If you roll N dice with S sides each, this is hereby called ANdS. Example:
If you roll 7 dice with 12 sides each (N = 7, S = 12) this is called 7d12.
The average of 1dS is not that hard to calculate, it's just (S+1)/2. The average for 1d6 is (6+1/)2 = 3,5. The average of NdS is not very hard to calculate either, it's just N*(S+1)/2, the average of 5d4 is 5*(4+1)/2.
Here is the problem: Let's say that on a roleplaying game, like Neverwinter Nights, or whatever game that is dice-based, you attack an enemy with a weapon that does a total of NdA damage. The average damage would be N*(S+1)/2. However, this enemy has a certain damage reduction, R. My question is, what is the average of the outcome when you attack an enemy, who has damage reduction R, with a weapon that does NdS damage?
The average is NOT N*(S+1/2) - R. What you must do is subtract R from every possible outcome of N*(S+1/2) and divide it with the number of possible outcomes.
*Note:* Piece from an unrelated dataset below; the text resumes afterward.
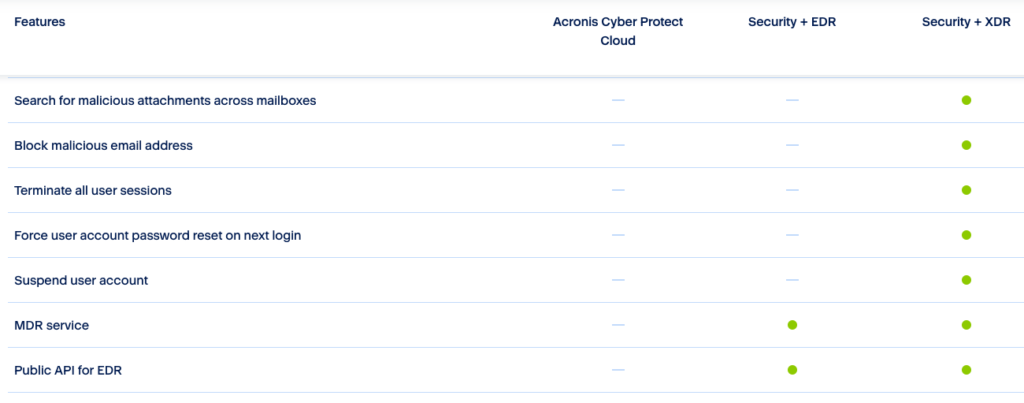The width and height of the screenshot is (1024, 403).
Task: Click EDR green dot for Public API for EDR
Action: click(x=792, y=370)

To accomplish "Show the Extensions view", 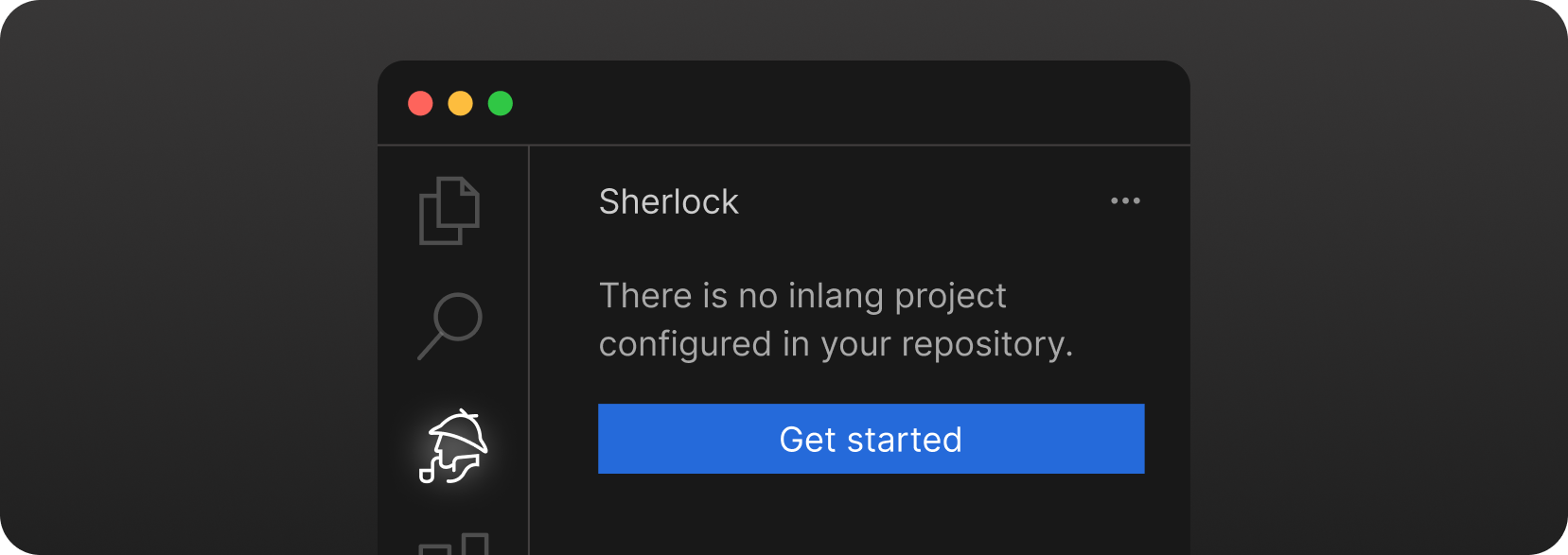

If an outcome becomes negative then change that outcome to 0, since you can't possibly do negative damage on an enemy.
If someone could perhaps code a program that calculates the average of N*(S+1/2) - R, where you can input values for N, S and R, that would be great.
I hope that you understood what I talked about here, just ask me if you want me to be clearer on something.